By David North on April 13, 2010

A well-attended session at a Washington think tank yesterday provided some nuanced clues as to the intellectual rhetoric that will accompany the upcoming legalization debate.

Briefly: 1) if your research asks soft questions, you will get soft answers, and 2) there are the inevitable statements that legalization is just part of a broader, thoughtful, problem-solving program.

The setting was a seminar at the Migration Policy Institute a few blocks north of the White House. The academic speakers were led by Magnus Lofstrom and Laura Hill of the somewhat similar Public Policy Institute of California, and the subject was their paper "Immigrant Legalization: Assessing the Labor Market Effects". I could not tell if the third author, Joseph M. Hayes, was in the room.

The report states: "Many observers believe that a legalization program could have significant economic impacts. Our research suggests otherwise. This report finds that legalizing most currently unauthorized immigrants would not lead to dramatic changes in the labor market, either for unauthorized immigrants or for native workers."

The workers, after all, are already here and active, and legalization will not "increase the occupational mobility or wages of most unauthorised immigrants, at least in the short run." Similarly they predict, based on a survey of a slice of the illegal alien population, that there will not be much of an impact on "tax revenues or public assistance programs."

The summary also included this intriguing sentence: "In particular, the lack of upward occupational mobility among low-skill unauthorized workers suggests that legalization will not lead to much, if any, increase in labor market competition with low-skill natives."

No effort was made to assess the current, drastic extent to which low-skilled natives suffer from such competition.

They also come to the conclusion – attacked by one of the other academic speakers – that "87 percent of former crossers [EWIs from Mexico] and 91 percent of overstayers filed federal tax returns in 2002." We will deal with this remarkable finding in a later blog.

Washington traffic had been snarled by the 40 or so heads of state meeting with President Obama, and so I was late to the immigration discussion. When question time came I said that I had arrived late, and may have missed it, but since the research dealt with the prospective labor market impacts of a legalization program what did the authors think of the labor market impacts of the highly likely follow-on migration of more illegals in the wake of an amnesty – much as we experienced 20 years earlier?

The response, from Dr. Lofstrom, was that they did not deal with such "speculative matters."

If you ask soft questions of your data, you get soft answers.

Then there was the inevitable remark, this time by a member of the audience, that legalization should not be considered in a vacuum; that it would be part of a comprehensive package that would, it was implied, solve any related problems, like continued inward flows of still more unauthorized workers.

An old hand I knew from INS days then whispered to me, "that's just what we thought during IRCA."

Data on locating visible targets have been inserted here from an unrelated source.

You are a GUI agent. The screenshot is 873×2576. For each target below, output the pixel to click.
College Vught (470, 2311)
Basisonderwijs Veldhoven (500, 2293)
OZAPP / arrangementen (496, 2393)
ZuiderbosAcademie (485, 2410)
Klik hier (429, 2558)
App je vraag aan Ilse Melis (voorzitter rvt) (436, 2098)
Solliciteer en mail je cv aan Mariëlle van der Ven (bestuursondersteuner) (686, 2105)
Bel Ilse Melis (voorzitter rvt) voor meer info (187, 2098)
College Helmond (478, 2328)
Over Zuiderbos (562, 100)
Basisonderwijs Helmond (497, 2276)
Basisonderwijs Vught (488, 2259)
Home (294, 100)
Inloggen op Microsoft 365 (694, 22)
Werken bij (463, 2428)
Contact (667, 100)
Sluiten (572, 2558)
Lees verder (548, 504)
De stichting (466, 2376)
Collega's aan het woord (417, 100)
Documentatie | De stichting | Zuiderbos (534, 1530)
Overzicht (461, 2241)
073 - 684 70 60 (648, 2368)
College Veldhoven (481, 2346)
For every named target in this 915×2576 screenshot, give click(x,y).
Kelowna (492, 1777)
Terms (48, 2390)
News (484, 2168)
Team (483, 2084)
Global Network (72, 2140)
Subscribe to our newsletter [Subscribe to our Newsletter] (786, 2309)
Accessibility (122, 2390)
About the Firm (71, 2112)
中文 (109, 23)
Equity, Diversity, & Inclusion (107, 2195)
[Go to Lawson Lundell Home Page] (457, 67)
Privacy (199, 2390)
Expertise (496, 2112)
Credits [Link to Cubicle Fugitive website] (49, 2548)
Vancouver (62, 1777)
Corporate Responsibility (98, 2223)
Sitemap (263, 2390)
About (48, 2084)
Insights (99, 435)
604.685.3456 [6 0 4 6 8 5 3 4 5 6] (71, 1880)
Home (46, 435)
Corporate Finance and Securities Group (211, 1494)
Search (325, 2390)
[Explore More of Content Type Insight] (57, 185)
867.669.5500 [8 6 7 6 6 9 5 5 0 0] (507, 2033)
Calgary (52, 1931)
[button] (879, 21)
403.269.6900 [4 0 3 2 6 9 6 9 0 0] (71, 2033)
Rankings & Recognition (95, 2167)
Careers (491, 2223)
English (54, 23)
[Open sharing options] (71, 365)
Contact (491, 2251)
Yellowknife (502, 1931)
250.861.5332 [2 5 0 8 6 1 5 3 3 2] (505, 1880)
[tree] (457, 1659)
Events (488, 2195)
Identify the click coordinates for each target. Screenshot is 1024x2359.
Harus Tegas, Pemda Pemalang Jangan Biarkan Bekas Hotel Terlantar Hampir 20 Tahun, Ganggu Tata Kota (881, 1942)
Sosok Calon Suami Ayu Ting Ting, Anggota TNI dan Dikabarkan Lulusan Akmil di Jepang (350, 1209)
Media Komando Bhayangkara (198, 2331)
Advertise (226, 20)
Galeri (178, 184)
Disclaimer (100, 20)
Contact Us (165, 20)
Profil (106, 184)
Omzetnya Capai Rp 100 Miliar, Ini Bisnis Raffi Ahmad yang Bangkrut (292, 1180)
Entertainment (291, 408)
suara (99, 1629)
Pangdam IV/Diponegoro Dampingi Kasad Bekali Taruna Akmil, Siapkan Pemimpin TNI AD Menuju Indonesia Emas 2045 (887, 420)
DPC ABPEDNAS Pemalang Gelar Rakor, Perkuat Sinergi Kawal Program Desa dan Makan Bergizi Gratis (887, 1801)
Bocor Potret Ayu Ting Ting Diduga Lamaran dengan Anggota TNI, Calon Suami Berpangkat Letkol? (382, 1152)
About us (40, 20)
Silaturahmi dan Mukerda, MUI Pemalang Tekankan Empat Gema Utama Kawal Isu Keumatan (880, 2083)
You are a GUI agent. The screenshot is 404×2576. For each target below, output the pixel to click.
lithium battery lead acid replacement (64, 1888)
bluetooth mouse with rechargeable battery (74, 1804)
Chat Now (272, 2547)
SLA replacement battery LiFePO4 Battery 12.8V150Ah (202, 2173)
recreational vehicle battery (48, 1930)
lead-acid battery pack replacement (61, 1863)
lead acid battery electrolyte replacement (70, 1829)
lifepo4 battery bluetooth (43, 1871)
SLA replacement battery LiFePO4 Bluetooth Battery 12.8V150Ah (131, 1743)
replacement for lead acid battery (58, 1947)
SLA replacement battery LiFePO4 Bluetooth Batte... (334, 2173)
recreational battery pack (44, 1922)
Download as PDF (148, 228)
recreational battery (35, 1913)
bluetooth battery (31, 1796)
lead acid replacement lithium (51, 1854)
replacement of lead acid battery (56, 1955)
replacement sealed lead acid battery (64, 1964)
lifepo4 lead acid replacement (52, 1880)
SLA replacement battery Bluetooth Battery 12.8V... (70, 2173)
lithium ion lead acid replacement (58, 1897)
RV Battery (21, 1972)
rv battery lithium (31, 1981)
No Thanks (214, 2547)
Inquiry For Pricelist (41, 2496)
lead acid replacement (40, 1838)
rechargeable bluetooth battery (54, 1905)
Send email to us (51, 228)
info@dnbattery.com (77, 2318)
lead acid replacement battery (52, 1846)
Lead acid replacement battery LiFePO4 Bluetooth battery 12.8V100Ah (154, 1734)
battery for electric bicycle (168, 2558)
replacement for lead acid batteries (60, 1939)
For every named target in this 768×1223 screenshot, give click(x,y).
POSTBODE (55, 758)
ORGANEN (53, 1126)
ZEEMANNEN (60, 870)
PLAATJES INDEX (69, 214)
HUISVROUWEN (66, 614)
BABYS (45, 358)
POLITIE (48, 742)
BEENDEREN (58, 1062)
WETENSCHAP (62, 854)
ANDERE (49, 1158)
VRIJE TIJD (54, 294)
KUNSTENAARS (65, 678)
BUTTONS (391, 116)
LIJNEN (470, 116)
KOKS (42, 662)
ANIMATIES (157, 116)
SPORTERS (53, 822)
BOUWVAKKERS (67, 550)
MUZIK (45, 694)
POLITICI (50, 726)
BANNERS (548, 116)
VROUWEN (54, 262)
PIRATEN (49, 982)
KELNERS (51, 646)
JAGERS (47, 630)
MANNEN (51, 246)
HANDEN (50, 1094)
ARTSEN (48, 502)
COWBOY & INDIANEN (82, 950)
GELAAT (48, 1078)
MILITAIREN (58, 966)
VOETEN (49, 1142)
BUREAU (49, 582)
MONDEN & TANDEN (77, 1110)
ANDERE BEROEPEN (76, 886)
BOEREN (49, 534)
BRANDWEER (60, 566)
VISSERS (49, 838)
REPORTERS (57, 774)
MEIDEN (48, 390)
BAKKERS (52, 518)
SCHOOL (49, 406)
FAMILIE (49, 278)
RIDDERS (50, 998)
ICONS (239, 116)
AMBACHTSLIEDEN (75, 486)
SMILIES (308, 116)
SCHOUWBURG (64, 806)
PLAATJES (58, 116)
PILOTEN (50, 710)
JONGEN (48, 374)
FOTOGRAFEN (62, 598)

That the population of interest consisted of lawbreakers was largely ignored in the choice of words such as "unauthorized workers," but there was an interesting exception dealing with, but not mentioning, identity theft. Why not use "undocumented worker" they ask. "First, for precision. Many immigrants live and work in the United States without proper legal authority. However, many of these immigrants do have documents."

Just how they obtained these documents, needless to say, was not discussed.